Written exercise: Please format the part of the data that opens with the line containing "Task: Dismiss the FEEDBACK tag with its X" and closes with the line containing "Action: click(x=79, y=817)" as a JSON list of strings, one string per line, skipping blank lines and leaving out the pictures.

Exercise input:
===

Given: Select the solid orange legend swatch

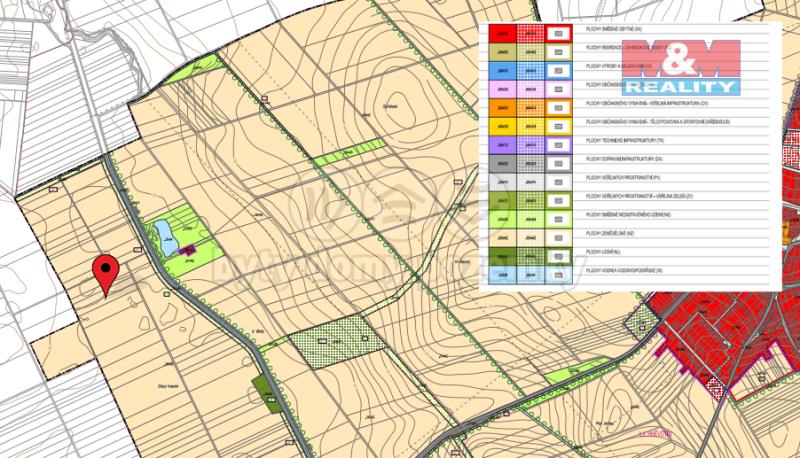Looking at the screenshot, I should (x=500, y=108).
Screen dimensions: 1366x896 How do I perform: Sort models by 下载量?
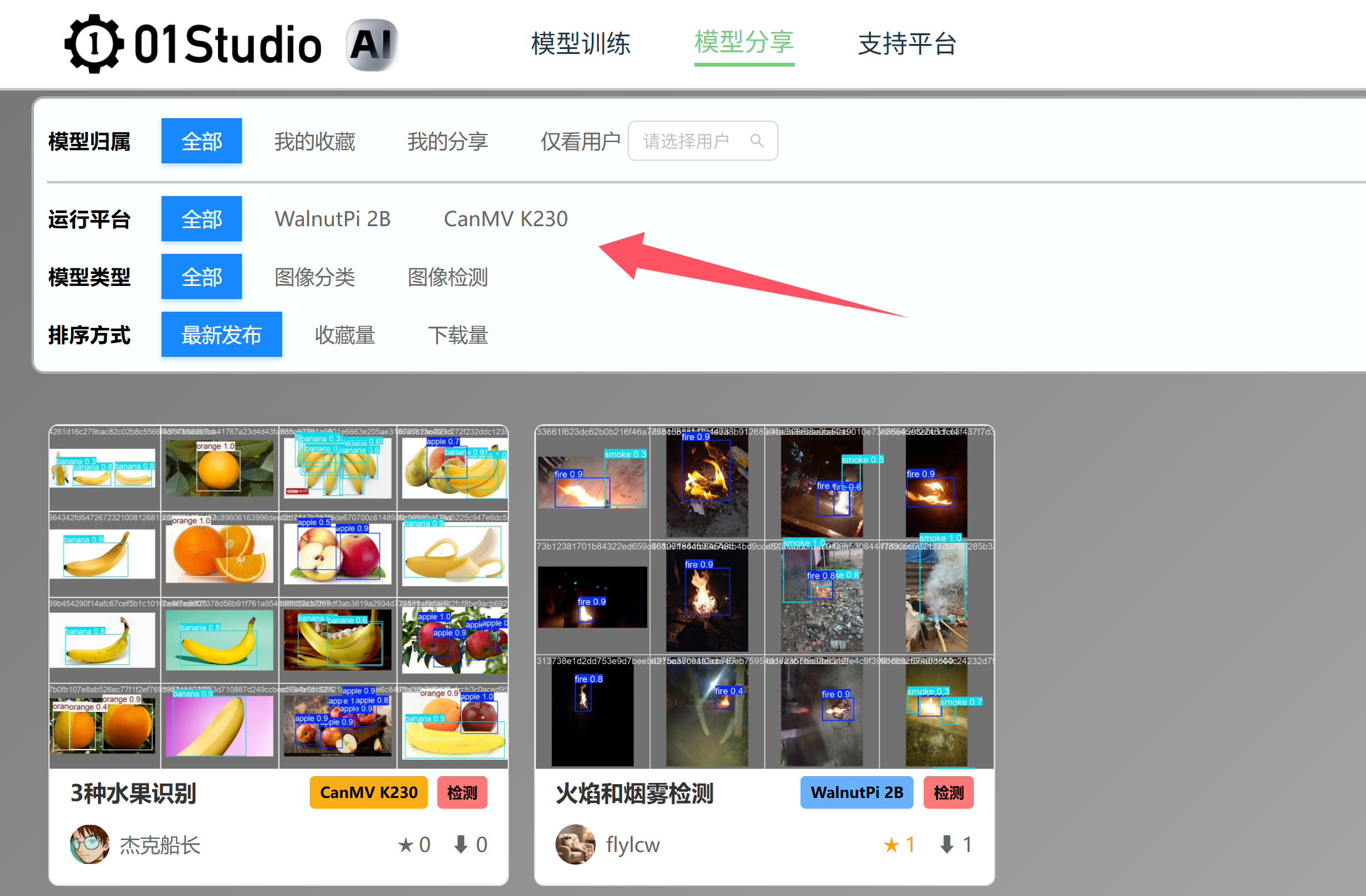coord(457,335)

===

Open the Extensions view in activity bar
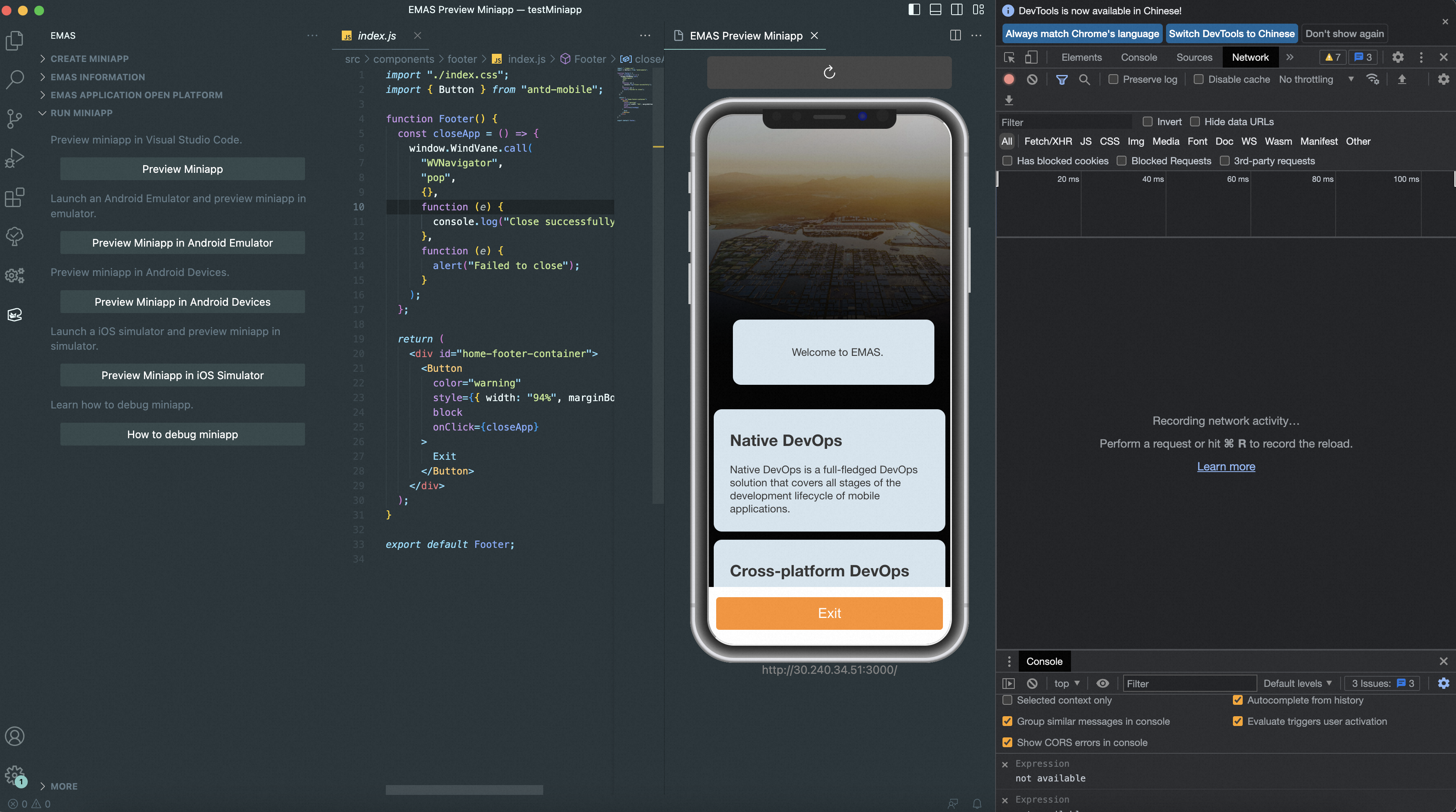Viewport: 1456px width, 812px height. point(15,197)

===

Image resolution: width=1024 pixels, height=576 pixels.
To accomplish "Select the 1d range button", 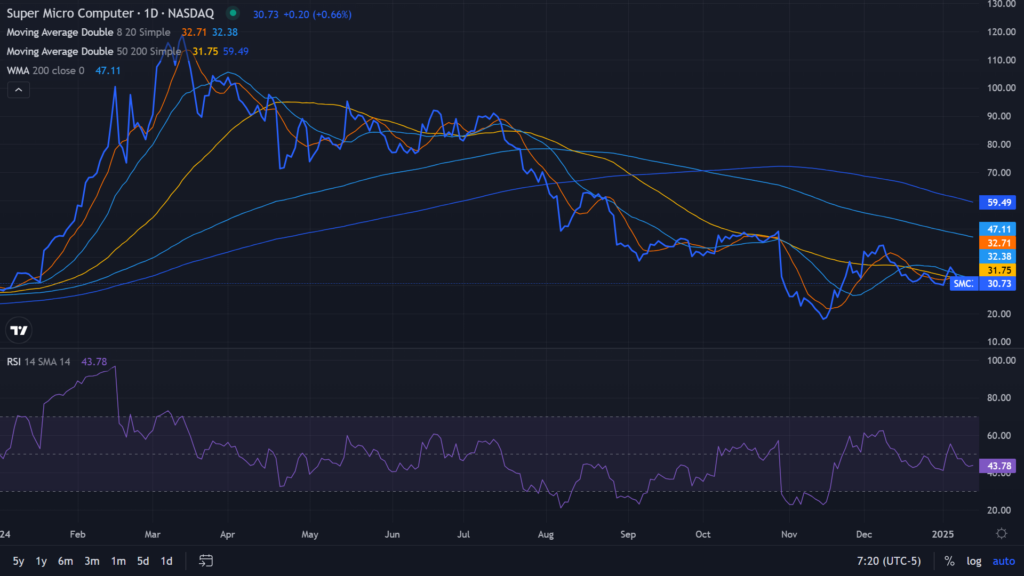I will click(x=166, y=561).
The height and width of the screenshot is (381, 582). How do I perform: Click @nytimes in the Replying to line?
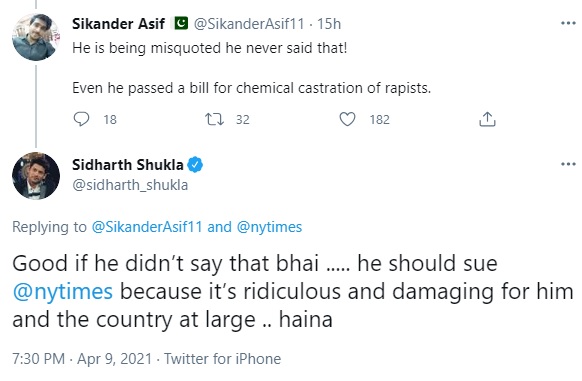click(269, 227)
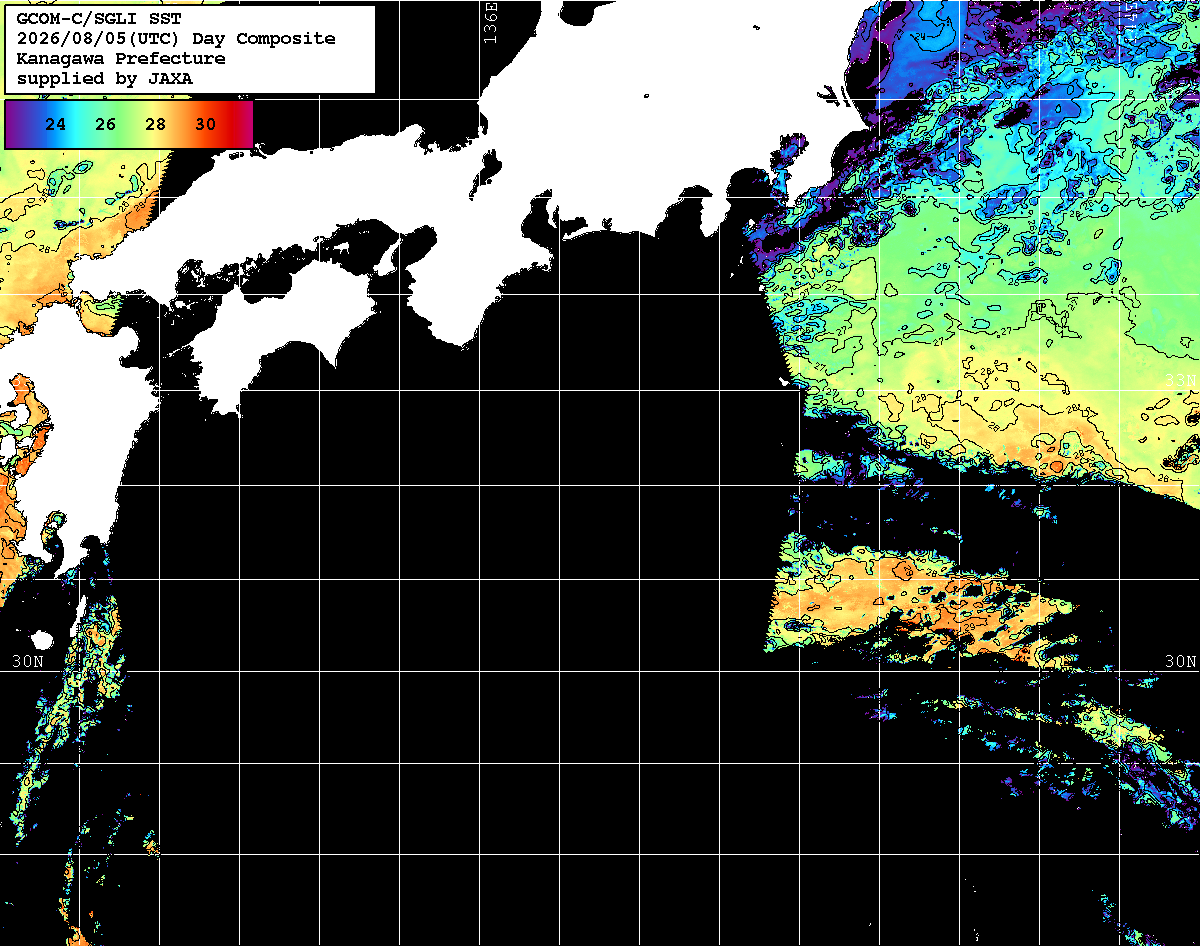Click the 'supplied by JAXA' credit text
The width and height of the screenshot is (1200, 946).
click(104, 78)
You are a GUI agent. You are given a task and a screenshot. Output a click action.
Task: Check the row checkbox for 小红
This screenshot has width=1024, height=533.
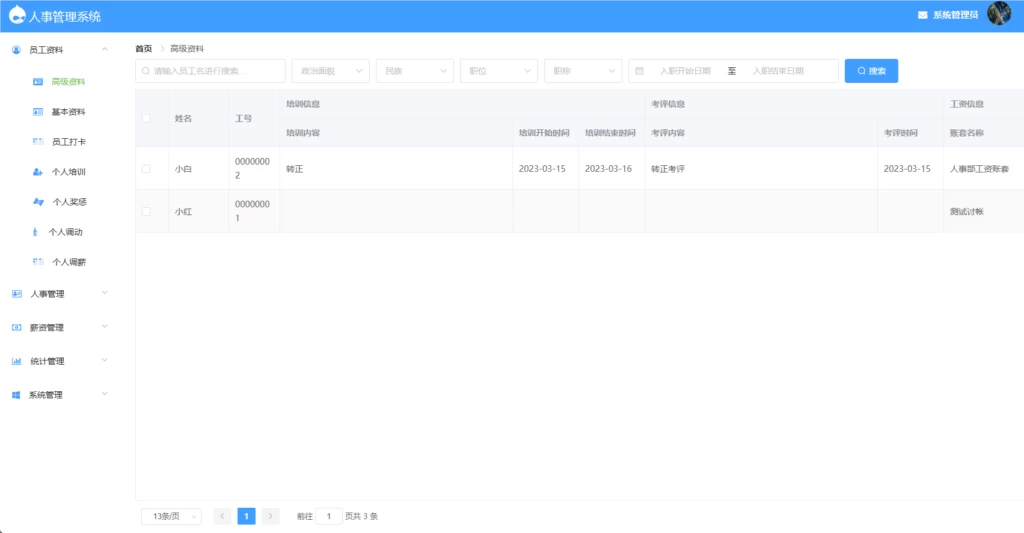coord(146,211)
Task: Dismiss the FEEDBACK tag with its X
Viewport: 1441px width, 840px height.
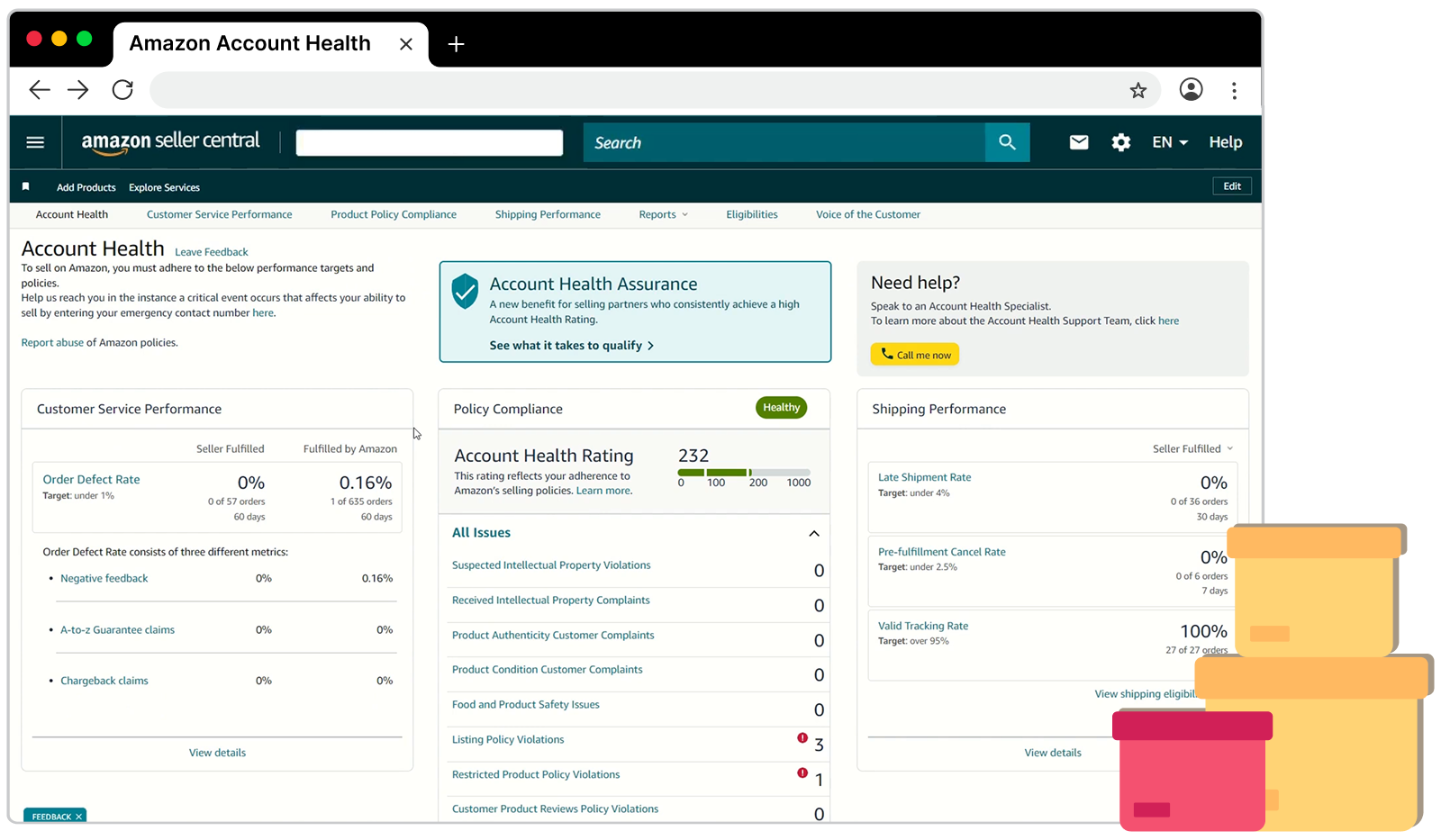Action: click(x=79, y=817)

===

Finished exercise:
[
  "Task: Dismiss the FEEDBACK tag with its X",
  "Viewport: 1441px width, 840px height.",
  "Action: click(x=79, y=817)"
]